"Growing likelihood of price bubbles"
Bundesbank Executive Board member Andreas Dombret believes that there is currently not a heightened risk of a price bubble on the German real estate market. Speaking at the annual meeting of "Haus & Grund Deutschland" in Berlin, he said that, overall, real estate prices have developed moderately in Germany, despite very sharp regional price increases having been recorded since 2010, which resulted in overvaluations of up to 20 per cent in some regions up until 2013. Rather, the rise in prices reflects, "at least in part, a catching-up process following a period of weak price growth that persisted for quite a number of years". Dombret said that the European Central Bank's monetary policy easing has nevertheless increased the risk of a real estate bubble.
According to the Bundesbank Executive Board member, the threat of a bubble emerging had been so low up to now as, alongside prices, lending had also not risen excessively. Demand has increased, as high liquidity levels and low interest rates have made it easier to finance property purchases. The lower yields on alternative investments have also boosted interest in these ostensibly safer investments. "Thus, the volume of mortgage credit to households has risen steadily since 2010, albeit initially at a moderate pace," said Dombret.

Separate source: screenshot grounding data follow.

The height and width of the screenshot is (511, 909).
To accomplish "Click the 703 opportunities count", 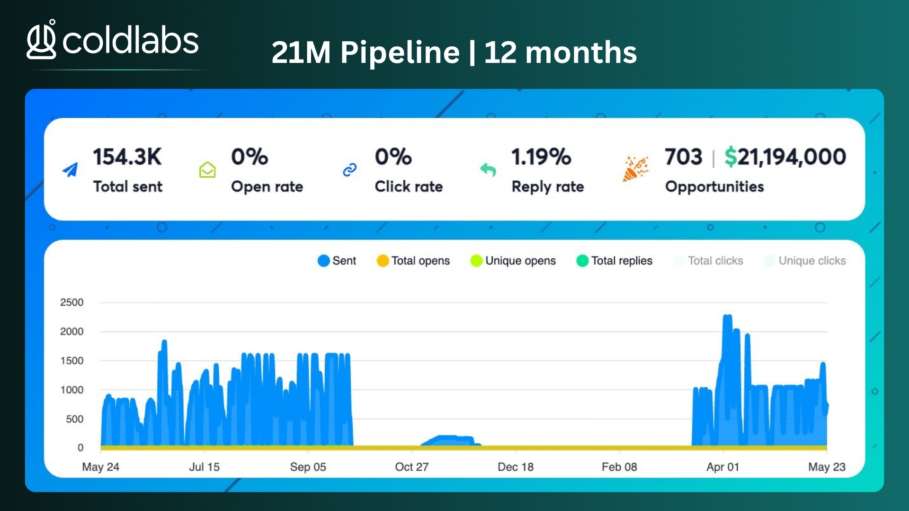I will (683, 157).
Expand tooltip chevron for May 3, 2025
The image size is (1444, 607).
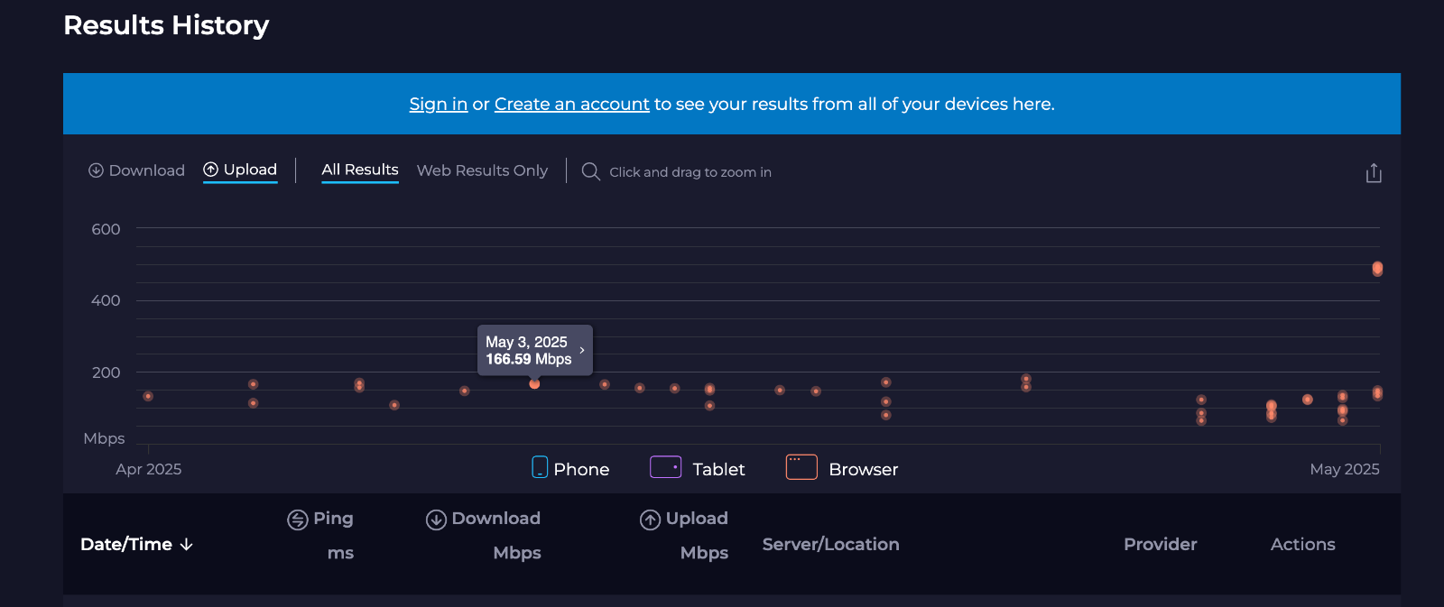tap(582, 350)
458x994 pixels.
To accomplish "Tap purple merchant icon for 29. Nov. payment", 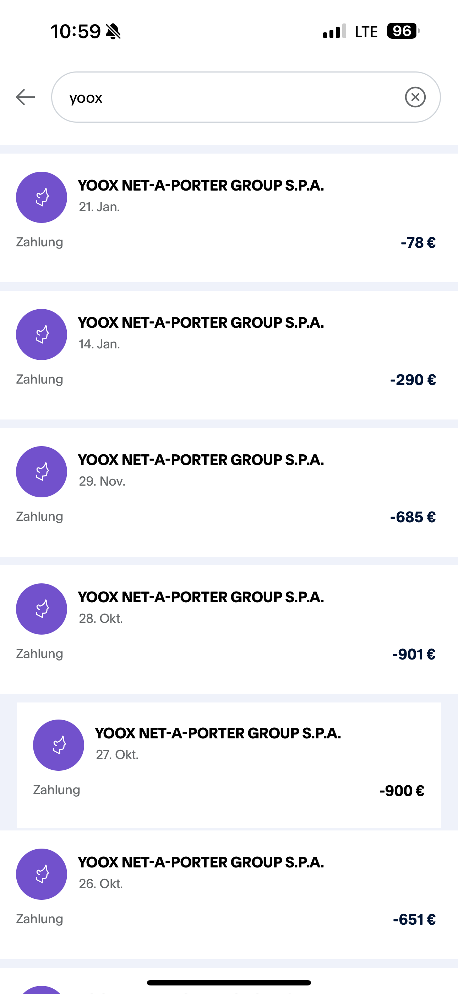I will point(42,472).
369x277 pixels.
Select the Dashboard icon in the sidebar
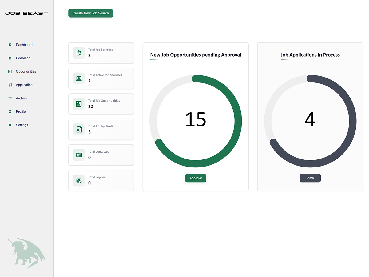coord(10,45)
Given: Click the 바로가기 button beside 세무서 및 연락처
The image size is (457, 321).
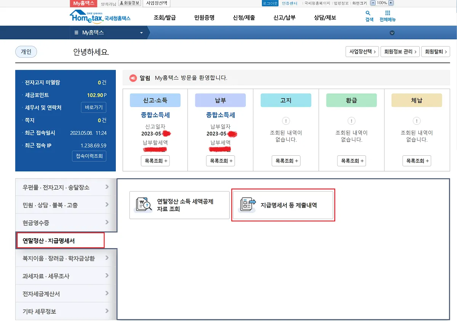Looking at the screenshot, I should pos(93,107).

In November 2014, year-on-year growth was just shy of 2½ per cent. In Dombret's opinion, in terms of the volume of mortgage credit issued, banks' vulnerability has increased only slightly overall.
Structural vulnerability of German banks
Furthermore, the standards by which loans are granted – another criterion for identifying the threat of a bubble – are still high. This was also shown by a survey conducted by banking supervisors of 116 selected banks in German towns and cities. Conditions were more favourable for some customers due to the further decline in interest rates; the risk premiums that the banks priced in remained stable, however. "We cannot see any signs of trouble brewing," said Dombret. On the contrary: "Ultimately, credit standards for loans to households for house purchase remained unchanged in Germany, while they were eased in the rest of Europe."

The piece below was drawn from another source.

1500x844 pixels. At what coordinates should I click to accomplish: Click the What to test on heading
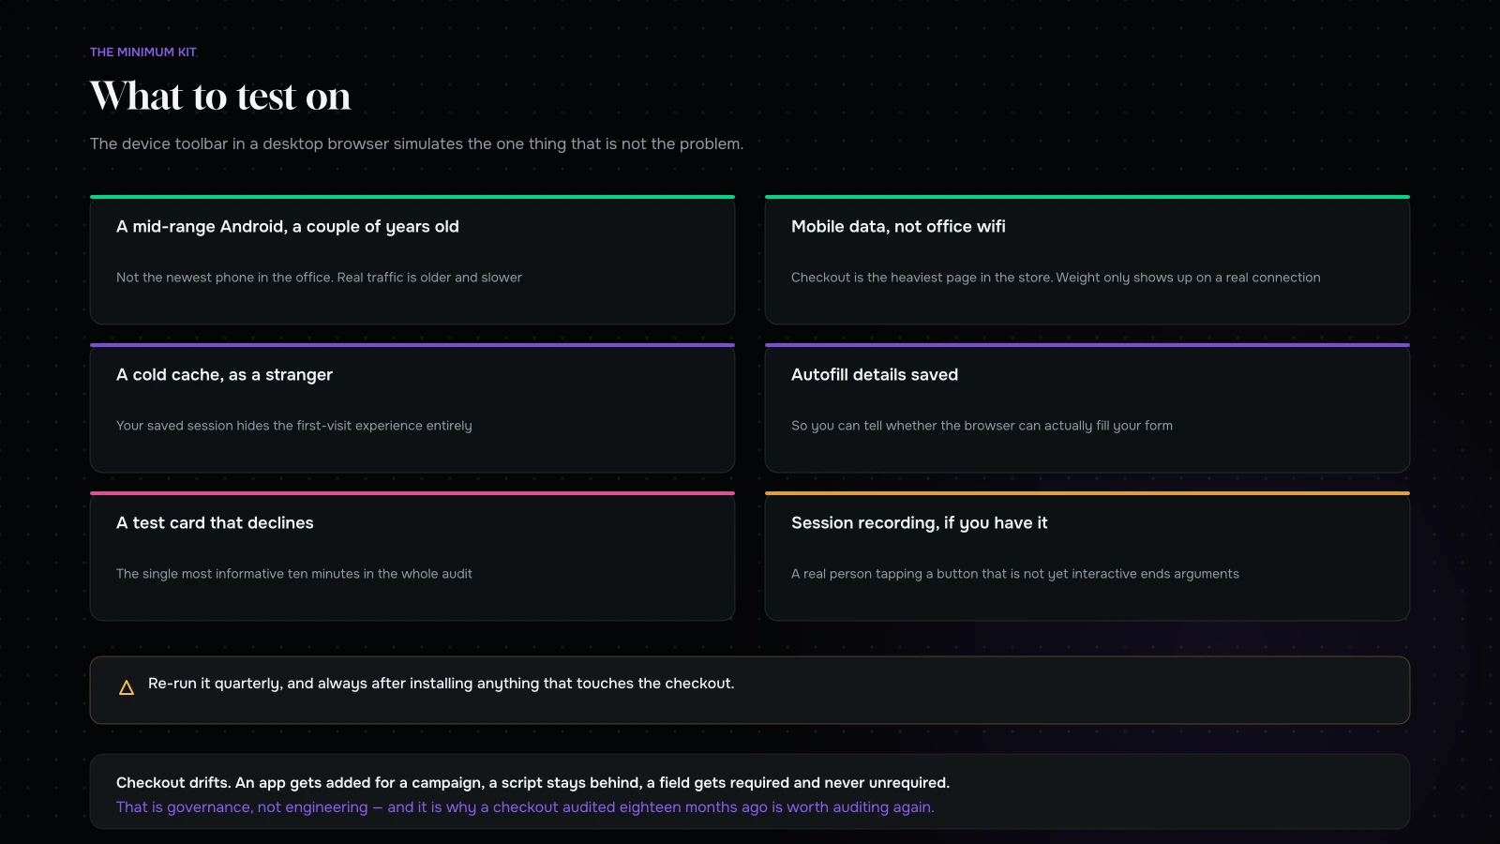220,96
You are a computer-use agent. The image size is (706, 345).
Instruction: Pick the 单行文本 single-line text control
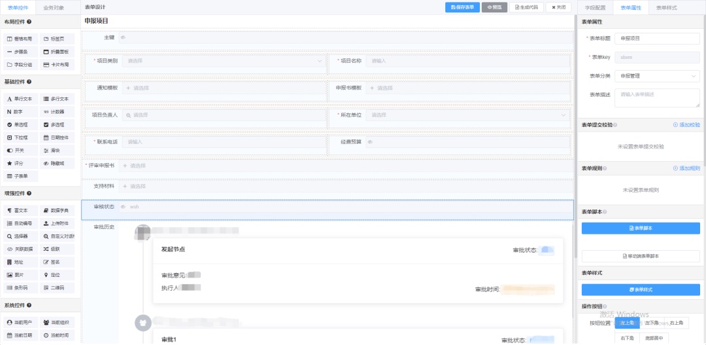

However, the survey reveals a fairly large share of loans with what might be referred to as high German sustainable LTV ratios (Hochausläufer) in the "attractive towns and cities" segment. With such mortgages, the loan is greater than the mortgage lending value, that is the value the bank calculates in respect of the property serving as collateral. Dombret believes that these loans are not a cause for concern per se – the borrower's high level of available assets or income can have a risk-mitigating effect. "Nevertheless, the fact that such loans account for a large share of all mortgages does indicate that there might be structural vulnerabilities in the German banking system to crises on the real estate market," said Dombret, and announced that banking supervisors would be taking a closer look at this in future.
Dangerous world
Even though there are currently hardly any indications of destabilising developments in the real estate sector as a whole, everyone needs to be aware that the ECB's recent decision will have far-reaching consequences for the capital markets, warned Dombret. The further rise in liquidity levels and falling interest rates mean that there is an increased danger of asset price bubbles, not least on the real estate market. "The world has thus become a rather more dangerous place for property investors," said Dombret. The situation on the housing market hinges on the currently relatively favourable macroeconomic environment. If conditions were to deteriorate and the default rates for residential mortgage loans were to rise, German banks would stand to make considerable losses. Foreign exchange risk also harbours risks. For example, the discontinuation of the minimum exchange rate for the Swiss franc and the subsequent appreciation thereof have created difficulties for some borrowers who had taken out residential mortgage loans in Swiss francs. However, Dombret considers the risk for German banks in connection with the default of loans in Swiss francs to be low: residential mortgage loans in Swiss francs in Germany account for only around €2 billion of the total volume of residential mortgage loans of €1,000 billion.
Central banks are the spoilsports
Financial supervisors need to be prepared in case a bubble should emerge on the real estate market, Dombret emphasised in his speech. It is crucial to have tools available to contain the risks. In the end, "it will be up to the central banks to step in and spoil the fun just as the party is in full swing". Dombret said that the use of new instruments is currently being reviewed. The Financial Stability Committee, in which the Bundesbank, the Federal Ministry of Finance and the Federal Financial Supervisory Authority (BaFin) play a role, plans to present the Federal Government with recommendations on establishing a legal basis for the use of these instruments in the next few months. In general, Mr Dombret continued, it is important that borrowers and lenders are aware that interest rates could rise again at some point in the future, and that this will not only result in increased financial burdens from residential mortgage loans. "As a rule, loan contracts should only be signed if borrowers can continue to repay them even at higher rates of interest," said Dombret.